The assassination of the archbishop
helped plunge El Salvador into a 12- year civil war that claimed more than
75,000 civilian lives and displaced almost one-third of the country's
population. In 1993, the Salvadoran legislature passed a sweeping amnesty law
that has prevented prosecution in that country of this or any other crime
committed during the war.
Human rights advocates hailed the
judgment against Capt. Alvaro Rafael Saravia, who has been living in Modesto, as
a historic step in holding human rights violators around the world responsible
for crimes against humanity.
"This decision now ranks with other
decisions by national and international courts in sending the message ... that
reconciliation and the rule of law cannot flourish until there is an accounting
for the heinous crimes of the past," said Sandra Coliver, executive director of
the Center for Justice and Accountability in San Francisco, which brought the
case on behalf of a sibling of Romero, whose identity is being kept under seal
for fear of retaliation.
Saravia, who came to the United
States in the mid-1980s, did not appear in court and was not represented by an
attorney. He could not be reached at his last known address in Modesto and is
believed to have gone into hiding.
U.S. authorities would not comment
on Saravia's immigration status or whether they would seek to deport him, as
Coliver hopes. But Virginia Kice, a spokeswoman for Immigration and Customs
Enforcement, said, "We are observing the proceedings closely and continue to
have an interest in this case."
Officials at the Salvadoran Embassy
in Washington, D.C., did not return calls seeking comment Friday.

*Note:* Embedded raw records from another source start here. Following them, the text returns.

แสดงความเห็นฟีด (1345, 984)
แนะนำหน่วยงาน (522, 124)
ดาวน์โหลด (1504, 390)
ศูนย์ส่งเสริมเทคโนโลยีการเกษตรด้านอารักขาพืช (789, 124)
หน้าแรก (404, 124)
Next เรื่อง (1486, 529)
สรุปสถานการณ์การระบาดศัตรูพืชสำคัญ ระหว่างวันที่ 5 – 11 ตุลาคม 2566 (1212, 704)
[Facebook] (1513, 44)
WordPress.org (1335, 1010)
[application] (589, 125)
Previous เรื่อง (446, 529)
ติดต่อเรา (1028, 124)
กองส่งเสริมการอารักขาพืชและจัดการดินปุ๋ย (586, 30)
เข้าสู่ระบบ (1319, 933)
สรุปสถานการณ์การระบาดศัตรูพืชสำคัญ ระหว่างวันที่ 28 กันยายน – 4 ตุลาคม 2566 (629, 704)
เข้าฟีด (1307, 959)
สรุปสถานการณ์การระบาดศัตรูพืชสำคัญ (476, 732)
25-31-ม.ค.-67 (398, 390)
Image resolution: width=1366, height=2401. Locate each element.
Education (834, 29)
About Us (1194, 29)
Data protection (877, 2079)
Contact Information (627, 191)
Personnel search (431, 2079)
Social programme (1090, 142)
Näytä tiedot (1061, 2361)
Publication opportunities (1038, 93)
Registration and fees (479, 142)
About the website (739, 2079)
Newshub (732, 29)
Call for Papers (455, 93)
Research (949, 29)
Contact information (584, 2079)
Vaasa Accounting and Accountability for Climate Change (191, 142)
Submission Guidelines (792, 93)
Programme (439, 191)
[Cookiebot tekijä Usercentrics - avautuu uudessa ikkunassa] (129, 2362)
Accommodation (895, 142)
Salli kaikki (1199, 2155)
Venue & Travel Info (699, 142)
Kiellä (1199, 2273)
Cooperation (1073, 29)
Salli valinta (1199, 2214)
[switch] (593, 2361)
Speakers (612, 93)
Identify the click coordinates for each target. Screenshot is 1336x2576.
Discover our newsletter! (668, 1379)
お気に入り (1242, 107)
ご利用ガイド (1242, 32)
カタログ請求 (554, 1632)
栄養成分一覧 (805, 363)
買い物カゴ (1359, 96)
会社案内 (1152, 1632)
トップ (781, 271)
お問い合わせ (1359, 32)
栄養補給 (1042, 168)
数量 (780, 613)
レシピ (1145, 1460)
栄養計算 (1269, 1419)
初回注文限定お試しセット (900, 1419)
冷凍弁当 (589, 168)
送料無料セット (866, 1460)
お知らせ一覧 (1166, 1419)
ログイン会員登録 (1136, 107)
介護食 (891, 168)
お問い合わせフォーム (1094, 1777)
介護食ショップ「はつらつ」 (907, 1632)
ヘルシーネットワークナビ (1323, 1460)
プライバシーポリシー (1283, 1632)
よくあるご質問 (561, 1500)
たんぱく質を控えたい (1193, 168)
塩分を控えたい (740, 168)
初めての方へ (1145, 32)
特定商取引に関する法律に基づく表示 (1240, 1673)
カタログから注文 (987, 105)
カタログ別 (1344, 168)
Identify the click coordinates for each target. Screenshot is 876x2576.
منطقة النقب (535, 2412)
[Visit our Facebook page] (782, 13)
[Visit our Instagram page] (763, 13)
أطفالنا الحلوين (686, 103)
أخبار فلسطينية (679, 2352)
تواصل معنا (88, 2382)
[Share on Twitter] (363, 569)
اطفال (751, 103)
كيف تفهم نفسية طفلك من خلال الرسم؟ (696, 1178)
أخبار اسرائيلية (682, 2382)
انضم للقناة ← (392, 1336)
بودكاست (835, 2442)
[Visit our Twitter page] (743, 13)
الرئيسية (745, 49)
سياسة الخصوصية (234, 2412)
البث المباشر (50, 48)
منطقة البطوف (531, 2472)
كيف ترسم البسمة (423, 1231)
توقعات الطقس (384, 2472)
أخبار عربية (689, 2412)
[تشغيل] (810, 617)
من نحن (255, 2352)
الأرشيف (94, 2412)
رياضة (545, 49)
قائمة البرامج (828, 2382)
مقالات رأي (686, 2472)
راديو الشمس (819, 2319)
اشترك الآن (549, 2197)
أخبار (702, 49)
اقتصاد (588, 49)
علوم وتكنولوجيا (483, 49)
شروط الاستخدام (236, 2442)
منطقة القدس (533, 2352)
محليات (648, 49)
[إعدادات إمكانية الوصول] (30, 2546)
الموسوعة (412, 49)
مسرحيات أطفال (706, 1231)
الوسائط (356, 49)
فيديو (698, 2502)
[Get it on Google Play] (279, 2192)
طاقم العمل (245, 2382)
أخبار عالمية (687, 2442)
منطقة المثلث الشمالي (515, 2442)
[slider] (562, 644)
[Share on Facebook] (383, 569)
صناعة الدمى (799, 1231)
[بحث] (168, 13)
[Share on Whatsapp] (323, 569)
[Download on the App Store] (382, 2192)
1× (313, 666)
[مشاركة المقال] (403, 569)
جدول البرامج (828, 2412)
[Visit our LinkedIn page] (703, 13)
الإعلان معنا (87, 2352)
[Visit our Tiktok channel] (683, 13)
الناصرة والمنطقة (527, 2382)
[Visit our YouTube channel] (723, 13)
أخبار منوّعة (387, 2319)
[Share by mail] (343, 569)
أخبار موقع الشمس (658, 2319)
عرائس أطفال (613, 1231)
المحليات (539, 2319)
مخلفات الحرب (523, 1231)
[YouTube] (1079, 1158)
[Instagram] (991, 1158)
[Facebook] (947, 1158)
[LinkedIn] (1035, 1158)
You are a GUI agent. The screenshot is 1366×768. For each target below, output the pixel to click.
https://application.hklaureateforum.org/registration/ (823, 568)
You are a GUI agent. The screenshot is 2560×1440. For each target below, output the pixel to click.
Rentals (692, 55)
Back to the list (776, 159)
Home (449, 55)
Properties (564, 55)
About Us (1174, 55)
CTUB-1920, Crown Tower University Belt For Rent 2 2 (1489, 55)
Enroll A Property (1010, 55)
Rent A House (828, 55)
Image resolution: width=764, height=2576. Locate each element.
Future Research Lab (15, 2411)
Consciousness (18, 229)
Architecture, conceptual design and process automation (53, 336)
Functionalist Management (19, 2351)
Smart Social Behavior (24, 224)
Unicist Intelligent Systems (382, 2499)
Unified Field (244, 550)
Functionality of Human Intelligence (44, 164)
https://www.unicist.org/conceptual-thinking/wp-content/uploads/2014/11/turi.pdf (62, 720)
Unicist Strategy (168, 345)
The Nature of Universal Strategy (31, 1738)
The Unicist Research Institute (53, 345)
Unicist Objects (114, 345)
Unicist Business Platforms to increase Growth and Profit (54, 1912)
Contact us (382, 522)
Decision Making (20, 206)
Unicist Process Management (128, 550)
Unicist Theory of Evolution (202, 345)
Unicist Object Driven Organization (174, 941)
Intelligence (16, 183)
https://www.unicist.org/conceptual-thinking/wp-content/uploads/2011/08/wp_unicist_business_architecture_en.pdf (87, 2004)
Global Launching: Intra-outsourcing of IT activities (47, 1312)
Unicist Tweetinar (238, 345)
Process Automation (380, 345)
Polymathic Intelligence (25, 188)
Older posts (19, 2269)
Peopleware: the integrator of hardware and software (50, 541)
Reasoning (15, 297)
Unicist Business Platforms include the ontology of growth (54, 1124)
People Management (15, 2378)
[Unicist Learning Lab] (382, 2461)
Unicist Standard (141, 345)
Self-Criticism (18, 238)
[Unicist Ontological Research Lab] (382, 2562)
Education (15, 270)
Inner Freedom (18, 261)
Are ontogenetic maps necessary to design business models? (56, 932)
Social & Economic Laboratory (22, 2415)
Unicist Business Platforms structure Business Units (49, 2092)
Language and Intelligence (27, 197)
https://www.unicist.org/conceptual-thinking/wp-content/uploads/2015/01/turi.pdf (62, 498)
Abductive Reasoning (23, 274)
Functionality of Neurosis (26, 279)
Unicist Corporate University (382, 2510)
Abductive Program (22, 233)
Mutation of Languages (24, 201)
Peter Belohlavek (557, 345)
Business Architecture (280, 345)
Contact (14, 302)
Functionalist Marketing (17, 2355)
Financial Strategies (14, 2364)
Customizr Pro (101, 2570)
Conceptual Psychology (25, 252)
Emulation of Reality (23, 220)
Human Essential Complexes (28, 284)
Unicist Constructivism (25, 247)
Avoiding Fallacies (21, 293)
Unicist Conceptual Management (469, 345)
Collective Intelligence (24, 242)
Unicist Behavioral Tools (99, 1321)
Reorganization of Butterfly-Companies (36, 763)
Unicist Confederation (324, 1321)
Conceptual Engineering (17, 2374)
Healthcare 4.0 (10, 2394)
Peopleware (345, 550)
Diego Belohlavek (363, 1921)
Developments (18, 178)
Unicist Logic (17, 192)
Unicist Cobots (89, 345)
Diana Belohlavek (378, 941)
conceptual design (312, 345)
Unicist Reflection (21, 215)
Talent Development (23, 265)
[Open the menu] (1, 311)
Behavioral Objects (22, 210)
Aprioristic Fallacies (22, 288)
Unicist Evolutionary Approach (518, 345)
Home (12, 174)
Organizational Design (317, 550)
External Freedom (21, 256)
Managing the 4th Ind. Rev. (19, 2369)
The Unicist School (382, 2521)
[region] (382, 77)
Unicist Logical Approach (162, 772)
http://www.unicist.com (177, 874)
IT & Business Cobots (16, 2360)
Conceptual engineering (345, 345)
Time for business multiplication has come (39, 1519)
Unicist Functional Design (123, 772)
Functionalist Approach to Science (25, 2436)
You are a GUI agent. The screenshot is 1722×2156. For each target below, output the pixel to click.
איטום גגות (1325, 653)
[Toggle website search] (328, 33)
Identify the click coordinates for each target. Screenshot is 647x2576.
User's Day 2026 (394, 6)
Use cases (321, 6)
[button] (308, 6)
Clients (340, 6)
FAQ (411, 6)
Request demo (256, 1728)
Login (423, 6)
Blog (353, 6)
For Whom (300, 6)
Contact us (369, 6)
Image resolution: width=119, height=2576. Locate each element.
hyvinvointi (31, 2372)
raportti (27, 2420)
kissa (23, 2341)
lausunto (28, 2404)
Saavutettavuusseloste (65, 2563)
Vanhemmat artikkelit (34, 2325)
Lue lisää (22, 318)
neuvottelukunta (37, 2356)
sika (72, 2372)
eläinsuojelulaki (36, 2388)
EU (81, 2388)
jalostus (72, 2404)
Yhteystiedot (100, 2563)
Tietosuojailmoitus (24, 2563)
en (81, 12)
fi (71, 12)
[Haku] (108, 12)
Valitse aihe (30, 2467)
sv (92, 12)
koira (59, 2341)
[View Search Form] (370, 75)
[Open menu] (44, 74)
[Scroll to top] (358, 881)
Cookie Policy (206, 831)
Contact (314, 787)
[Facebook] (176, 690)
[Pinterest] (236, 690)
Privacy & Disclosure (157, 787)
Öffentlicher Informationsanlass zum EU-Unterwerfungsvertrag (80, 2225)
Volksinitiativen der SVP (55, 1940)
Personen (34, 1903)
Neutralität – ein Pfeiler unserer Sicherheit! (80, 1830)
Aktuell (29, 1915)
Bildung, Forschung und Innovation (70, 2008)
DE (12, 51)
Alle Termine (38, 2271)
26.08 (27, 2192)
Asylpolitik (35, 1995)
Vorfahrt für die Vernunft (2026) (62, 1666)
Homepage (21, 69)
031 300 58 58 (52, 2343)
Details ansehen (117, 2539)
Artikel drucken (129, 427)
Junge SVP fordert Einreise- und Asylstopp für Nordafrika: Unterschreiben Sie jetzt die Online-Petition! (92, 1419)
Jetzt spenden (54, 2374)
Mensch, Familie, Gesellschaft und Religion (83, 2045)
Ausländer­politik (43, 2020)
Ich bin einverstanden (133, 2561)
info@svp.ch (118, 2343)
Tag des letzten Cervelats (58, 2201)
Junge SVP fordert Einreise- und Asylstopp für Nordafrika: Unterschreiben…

In testimony Friday, Stanford
Professor Terry Karl, an expert on Latin America, presented the court with
declassified U.S. government documents and other evidence linking former
Salvadoran Maj. Roberto D'Aubuisson and Saravia to Romero's murder, including
handwritten notes by both men listing weapons, personnel and sources of funds
for the assassination effort.
Her testimony was backed up by a
1993 U.N. truth commission report found that D'Aubuisson ordered the killing of
the archbishop and that Saravia helped plan and carry it out, including paying
the hit man and hiring the driver to take him to the chapel. D'Aubuisson, who
later organized El Salvador's ruling ARENA party, died of cancer in 1992.
Wanger took pains to ensure that he
had jurisdiction in the case and that the statute of limitations had not
expired. Then, he issued a strongly worded statement, finding that Saravia was
responsible for the murder under the terms of two U.S. laws -- the 1789 Alien
Tort Claims Act and the 1991 Torture Victim Protection Act -- which allow civil
suits against defendants in the United States, even when the crime was committed
outside this country.
"The damage is of a magnitude that
is hardly describable," said Wanger from the bench at the conclusion of the
trial. "The only thing we can in a civil court is require the defendant to pay
money."
Wanger set compensatory damages at
$2.5 million and added an additional $7.5 million in punitive damages. Saying
Romero's life was "beyond measure," plaintiff's attorney Nicholas van Aelstyn,
of the firm Heller Ehrman White & McAuliffe, had pointedly declined to ask
for a specific monetary amount.
After the case concluded, San
Francisco State University Professor Felix Kury, who is Salvadoran, made
reference to the estimated $6 billion in U.S. support for the Salvadoran
government during the war.
"The elephant in the room -- that
we could not talk about because we wanted to find this man responsible -- is the
role of the United States," he said. "The war would not have happened without
it."
Then, in a traditional Latin
American remembrance of the dead, Kury called out three times, "Monsignor
Romero," and three times the crowd in the courtroom responded, "Presente!"
"He has been resurrected," said
Kury, with tears streaming down his cheeks. "This is the beginning. It will give
courage to people to continue fighting against death."